Quantum Device Lab

We are currently working on the following projects:

• Efficient quantum device tuning using machine learning: Fault-tolerant quantum computers require hundreds to millions of physical qubits to be operated with high fidelity. Inevitable hardware imperfections must be tuned away. The technology is only scalable if this task can be efficiently automated. We are applying automating techniques experimentally, working with leaders in machine learning. The objective is to achieve automated tuning of semiconductor qubits encoded in gate-defined quantum dots. We expect this machine learning approach to enable the tuning of large quantum circuits.

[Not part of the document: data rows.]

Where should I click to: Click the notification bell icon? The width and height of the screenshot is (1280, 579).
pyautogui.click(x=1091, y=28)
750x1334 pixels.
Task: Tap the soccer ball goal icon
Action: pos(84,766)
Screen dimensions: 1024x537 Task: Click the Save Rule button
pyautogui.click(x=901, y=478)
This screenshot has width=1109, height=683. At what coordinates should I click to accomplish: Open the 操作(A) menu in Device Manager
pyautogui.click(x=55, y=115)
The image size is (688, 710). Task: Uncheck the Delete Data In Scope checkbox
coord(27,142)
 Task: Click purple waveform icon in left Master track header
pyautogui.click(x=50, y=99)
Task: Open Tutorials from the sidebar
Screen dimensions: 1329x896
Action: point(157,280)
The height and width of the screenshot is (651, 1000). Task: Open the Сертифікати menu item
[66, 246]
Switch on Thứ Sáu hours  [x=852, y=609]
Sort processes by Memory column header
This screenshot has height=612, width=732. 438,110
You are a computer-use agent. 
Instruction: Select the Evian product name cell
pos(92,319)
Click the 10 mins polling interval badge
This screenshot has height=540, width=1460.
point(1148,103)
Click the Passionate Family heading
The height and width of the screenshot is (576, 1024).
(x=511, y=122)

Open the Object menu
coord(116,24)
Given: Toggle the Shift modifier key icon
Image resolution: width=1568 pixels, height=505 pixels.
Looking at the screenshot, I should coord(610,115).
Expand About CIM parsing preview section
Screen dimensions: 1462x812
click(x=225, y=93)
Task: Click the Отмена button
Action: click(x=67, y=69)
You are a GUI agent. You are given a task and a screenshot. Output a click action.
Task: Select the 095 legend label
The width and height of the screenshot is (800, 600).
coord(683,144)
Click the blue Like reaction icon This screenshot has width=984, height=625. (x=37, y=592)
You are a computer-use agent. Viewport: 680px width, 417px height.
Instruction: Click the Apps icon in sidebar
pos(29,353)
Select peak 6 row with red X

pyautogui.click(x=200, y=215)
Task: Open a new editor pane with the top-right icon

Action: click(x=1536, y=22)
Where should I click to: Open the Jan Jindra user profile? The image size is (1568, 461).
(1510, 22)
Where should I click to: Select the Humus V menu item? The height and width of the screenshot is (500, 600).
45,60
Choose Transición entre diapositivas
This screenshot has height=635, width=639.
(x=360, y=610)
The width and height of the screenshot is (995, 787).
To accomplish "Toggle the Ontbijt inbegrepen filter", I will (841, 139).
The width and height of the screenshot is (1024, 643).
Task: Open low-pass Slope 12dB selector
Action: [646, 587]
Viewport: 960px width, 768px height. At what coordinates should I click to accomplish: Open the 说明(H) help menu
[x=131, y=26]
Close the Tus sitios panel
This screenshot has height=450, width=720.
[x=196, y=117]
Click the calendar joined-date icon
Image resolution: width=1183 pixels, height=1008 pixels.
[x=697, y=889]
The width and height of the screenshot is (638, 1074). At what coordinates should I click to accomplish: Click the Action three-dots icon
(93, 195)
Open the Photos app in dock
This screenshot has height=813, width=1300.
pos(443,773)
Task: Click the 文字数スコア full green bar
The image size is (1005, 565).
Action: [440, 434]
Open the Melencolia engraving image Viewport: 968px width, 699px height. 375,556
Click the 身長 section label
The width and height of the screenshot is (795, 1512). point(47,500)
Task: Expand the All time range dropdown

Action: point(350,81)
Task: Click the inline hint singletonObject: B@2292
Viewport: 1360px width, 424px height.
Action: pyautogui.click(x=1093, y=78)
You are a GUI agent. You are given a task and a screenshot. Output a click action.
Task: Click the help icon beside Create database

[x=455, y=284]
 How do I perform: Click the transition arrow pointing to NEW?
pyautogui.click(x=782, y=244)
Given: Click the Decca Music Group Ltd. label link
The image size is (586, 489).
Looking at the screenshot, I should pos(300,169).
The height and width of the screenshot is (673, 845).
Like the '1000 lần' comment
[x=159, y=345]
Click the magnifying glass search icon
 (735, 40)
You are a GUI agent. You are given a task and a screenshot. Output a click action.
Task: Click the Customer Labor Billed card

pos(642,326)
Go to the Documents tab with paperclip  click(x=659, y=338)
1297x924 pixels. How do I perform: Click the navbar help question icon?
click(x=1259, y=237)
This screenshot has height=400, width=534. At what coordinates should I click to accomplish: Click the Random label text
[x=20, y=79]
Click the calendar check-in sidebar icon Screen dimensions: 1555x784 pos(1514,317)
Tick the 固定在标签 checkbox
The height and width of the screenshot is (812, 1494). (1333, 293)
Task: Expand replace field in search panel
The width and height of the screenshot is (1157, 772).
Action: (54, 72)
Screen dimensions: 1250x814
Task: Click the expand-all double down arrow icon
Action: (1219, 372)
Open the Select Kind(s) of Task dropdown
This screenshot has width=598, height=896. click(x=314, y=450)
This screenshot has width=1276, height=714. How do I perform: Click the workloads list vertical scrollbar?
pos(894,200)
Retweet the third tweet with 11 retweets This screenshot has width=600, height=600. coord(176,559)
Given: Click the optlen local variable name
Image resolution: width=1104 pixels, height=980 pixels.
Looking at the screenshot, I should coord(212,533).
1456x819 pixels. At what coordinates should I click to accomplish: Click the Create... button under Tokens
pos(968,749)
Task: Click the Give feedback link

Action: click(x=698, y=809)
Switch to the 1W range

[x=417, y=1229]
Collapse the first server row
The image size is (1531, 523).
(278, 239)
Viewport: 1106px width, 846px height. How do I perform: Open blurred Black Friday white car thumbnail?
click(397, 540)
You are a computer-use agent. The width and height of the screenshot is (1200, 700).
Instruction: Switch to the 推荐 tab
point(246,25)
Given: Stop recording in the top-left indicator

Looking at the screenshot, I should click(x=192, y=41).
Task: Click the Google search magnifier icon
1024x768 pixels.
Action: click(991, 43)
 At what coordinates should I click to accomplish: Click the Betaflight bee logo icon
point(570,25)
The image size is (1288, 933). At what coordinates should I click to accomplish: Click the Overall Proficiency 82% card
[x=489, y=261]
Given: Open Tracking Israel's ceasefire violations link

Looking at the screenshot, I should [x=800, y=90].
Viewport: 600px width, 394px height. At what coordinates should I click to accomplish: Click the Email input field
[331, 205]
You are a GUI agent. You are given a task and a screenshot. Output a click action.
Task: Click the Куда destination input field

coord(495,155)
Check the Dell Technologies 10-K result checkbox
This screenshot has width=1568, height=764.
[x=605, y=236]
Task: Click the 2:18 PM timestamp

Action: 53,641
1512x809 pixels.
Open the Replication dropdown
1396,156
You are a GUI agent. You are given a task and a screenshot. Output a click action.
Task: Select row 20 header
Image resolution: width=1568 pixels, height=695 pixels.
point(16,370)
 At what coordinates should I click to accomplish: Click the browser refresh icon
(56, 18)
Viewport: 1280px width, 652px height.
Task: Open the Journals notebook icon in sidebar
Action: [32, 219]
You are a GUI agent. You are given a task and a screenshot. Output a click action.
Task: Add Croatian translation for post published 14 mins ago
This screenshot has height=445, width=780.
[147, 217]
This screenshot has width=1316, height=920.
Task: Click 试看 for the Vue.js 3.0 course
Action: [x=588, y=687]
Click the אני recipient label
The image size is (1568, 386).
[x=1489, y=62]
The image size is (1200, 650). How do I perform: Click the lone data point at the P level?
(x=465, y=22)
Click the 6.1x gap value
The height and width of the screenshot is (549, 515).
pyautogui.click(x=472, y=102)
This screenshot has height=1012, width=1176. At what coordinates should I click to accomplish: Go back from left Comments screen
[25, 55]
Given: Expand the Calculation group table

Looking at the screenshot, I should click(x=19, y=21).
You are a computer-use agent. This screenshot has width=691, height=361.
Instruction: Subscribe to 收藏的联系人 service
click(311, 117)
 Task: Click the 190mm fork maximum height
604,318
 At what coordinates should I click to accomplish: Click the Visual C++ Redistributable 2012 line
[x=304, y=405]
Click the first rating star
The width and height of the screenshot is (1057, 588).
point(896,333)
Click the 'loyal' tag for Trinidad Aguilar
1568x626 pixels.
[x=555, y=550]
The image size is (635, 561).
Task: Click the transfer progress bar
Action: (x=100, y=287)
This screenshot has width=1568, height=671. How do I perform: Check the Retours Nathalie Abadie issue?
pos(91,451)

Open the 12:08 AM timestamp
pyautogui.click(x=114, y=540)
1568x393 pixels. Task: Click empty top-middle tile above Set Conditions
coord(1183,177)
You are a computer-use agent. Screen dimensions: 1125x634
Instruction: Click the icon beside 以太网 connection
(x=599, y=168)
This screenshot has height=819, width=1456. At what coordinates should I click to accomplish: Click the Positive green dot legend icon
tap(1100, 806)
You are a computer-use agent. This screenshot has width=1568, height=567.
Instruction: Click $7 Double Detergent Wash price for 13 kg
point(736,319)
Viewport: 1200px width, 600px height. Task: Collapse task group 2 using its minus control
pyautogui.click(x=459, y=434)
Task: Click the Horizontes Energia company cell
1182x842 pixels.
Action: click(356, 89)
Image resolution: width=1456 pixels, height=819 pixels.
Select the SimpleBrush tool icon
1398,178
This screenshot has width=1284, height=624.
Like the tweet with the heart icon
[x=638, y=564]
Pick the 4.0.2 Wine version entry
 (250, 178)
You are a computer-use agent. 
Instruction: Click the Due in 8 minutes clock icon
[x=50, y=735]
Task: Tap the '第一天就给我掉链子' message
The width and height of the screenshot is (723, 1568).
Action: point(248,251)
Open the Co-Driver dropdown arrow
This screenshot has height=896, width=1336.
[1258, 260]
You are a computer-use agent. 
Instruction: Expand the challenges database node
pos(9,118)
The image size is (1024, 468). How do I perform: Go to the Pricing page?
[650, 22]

• Quantum Information Thermodynamics in the solid state: The field of quantum thermodynamics has long been dominated by theoretical predictions, undermined by a severe lack of experimental tests. However, rapid breakthroughs in nanoscale fabrication and measurement are now presenting us with the opportunity to develop concrete experimental foundations for exploring quantum-thermodynamic processes. Understanding the peculiarities of thermodynamics in the quantum arena will be key for the construction of nanomachines, for energy harvesting, and to master the dissipation and thermalization of quantum systems. It will also improve the engineering basis of quantum technologies by allowing fully informed choices on device design and optimization and it may reveal possibilities for entirely novel technologies.